In the case of a well being drilled?

You said you had your own technical report on the general seismic data, was that seismic data you had to hand?

The seismic data is made available to the Department, the Department assess it for their own purposes and make that information generally available. If the information is exclusive to the company, its exclusivity is retained for a certain period and when that exclusivity is removed the information can be made generally available to the trade and companies that may be interested.

In the case of the frontier round which I referred to earlier, in Slyne Trough and in that general region, that information has been compiled for the purpose of making it available to interested companies. The companies carrying out the seismic work will sell that information on to other interested companies. That is the value of the work, some companies do seismic work for the purpose of selling the information to the industry.

I understand that this is merely a definition section and indicates that a connected person is defined by citing the Finance Act of 1968, where the definition of the connected person is to be found.

The Minister spoke about the fact that he seeks regular reports from licensees in respect of exploration. In my experience his Department may not get regular reports from licence holders, particularly in respect of coal mining rather than petroleum activity. When the Minister talks about regular checks on the energy industry generally would he give an indication as to the level of mining inspections carried out by the National Health and Safety Authority and by his Department in respect of licensees who carry out activities from time to time?
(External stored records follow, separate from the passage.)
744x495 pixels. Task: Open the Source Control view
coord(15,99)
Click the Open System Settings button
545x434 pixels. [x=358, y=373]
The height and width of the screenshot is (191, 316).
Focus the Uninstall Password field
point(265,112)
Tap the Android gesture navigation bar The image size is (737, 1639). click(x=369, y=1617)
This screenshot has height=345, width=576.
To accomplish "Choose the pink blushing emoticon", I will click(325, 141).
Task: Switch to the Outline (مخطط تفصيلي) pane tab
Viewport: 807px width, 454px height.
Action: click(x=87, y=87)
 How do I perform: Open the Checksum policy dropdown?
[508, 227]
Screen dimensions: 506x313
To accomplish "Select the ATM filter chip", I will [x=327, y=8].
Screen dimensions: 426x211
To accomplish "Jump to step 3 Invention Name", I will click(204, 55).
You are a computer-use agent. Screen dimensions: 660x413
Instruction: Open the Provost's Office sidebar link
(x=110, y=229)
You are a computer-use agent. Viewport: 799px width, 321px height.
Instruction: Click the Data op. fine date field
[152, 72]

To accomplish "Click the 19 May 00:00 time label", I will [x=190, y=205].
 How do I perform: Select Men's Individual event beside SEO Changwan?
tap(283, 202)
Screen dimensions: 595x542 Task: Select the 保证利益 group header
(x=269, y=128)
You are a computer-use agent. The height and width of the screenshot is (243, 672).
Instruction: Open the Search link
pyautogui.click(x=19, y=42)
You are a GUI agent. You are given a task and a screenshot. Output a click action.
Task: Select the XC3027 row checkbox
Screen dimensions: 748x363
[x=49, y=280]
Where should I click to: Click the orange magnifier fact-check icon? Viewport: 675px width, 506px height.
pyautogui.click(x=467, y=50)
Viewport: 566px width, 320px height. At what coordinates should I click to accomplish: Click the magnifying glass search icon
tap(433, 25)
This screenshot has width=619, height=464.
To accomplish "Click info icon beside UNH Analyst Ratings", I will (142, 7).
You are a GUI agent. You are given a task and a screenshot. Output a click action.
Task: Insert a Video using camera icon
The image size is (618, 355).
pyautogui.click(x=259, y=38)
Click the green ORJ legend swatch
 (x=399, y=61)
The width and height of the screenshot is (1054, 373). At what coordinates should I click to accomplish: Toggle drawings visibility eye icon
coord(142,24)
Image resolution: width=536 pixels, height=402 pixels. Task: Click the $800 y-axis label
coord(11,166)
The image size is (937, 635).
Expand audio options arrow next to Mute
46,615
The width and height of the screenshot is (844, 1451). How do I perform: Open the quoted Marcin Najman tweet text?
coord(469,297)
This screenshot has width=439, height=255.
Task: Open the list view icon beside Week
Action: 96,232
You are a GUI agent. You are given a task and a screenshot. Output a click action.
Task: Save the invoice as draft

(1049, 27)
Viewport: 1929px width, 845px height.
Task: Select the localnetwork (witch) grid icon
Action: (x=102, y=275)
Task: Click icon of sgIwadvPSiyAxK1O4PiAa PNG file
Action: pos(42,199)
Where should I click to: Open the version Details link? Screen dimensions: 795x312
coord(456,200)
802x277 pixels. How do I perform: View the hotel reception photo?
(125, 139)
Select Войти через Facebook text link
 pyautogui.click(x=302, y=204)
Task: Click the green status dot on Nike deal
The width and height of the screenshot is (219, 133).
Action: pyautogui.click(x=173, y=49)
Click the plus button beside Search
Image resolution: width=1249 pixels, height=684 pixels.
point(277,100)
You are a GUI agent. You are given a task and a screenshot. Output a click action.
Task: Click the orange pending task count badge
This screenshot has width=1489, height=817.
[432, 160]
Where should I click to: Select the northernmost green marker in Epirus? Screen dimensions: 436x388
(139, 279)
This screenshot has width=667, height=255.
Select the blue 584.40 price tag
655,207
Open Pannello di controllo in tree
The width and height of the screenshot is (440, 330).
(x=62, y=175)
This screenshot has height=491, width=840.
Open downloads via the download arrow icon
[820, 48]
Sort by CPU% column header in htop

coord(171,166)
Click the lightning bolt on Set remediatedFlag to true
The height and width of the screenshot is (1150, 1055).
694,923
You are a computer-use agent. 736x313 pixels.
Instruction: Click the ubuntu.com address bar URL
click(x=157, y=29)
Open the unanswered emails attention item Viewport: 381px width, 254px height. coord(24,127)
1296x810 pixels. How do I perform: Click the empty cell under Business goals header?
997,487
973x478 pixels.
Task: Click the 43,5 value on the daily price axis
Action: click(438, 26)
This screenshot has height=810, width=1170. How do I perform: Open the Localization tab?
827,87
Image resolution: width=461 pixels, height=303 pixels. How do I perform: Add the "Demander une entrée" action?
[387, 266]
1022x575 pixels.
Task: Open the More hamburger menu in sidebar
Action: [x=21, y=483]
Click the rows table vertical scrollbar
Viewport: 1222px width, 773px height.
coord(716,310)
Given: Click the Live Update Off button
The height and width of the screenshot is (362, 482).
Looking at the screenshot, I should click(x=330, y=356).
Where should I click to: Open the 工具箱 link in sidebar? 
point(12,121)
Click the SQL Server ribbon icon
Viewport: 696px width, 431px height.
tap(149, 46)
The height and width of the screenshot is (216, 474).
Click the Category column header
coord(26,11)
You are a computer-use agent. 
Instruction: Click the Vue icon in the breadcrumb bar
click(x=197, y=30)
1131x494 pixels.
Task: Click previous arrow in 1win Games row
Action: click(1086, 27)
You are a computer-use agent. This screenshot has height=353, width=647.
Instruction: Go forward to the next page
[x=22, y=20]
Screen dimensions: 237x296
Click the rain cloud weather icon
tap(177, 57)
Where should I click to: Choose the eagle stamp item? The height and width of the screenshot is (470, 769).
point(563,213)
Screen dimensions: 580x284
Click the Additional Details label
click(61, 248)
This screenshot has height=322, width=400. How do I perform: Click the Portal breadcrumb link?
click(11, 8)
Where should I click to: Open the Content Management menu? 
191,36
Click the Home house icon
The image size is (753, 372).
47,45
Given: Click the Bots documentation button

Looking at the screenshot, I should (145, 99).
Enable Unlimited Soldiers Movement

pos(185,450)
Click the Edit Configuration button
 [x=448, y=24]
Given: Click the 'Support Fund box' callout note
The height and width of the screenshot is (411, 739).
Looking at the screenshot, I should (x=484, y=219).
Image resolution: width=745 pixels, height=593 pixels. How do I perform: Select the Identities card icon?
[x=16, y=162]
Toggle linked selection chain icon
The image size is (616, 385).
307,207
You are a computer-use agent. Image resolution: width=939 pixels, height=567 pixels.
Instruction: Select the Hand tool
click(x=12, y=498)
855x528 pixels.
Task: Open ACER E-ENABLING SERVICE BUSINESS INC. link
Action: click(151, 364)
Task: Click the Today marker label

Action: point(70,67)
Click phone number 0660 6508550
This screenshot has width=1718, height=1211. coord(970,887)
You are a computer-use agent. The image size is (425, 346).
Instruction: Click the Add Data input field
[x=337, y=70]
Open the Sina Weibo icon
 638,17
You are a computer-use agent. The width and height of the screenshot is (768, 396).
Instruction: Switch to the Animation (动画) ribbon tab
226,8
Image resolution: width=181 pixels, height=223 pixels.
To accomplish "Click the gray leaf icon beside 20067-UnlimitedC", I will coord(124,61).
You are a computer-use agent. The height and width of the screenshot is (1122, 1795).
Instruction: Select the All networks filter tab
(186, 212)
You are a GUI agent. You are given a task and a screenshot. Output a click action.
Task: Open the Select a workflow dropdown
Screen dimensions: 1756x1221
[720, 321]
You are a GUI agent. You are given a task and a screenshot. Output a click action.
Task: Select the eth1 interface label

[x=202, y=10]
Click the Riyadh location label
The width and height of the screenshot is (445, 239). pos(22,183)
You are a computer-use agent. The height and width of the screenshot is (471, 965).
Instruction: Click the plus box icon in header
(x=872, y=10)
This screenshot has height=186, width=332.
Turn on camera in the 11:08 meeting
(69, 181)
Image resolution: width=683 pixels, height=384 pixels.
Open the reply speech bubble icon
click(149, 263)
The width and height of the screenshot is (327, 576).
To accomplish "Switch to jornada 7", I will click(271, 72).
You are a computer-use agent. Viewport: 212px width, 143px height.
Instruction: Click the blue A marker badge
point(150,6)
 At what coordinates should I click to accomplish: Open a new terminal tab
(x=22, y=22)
Perhaps he would specifically comment on the checks and balances that are brought to bear and the information sought by his Department in respect of the activities of licence holders in the coal mining as well as the petroleum sector.

If the Deputy is concerned about a company, who have received a licence to mine coal from my Department, I invite him to let me have the name of that company and I will check if they are complying with the terms of the licence that has been issued.

The health and safety matter is important and it gives me an opportunity to deal with another aspect of energy policy. The strategy involved in these matters is not confined to petroleum taxation. There are two aspects to the regime. One is the licensing terms themselves and the other is the taxation provisions that will apply to a company that makes a profit arising from their exploration work or development of any find. The offshore licensing terms which operate in Ireland were introduced in April 1975. Those terms set out how the Minister for Energy will discharge his functions in relation to regulation and control of hydrocarbons exploration, development and production in pursuance of his statutory powers, principally as set out in the petroleum and Other Minerals Development Act, 1960.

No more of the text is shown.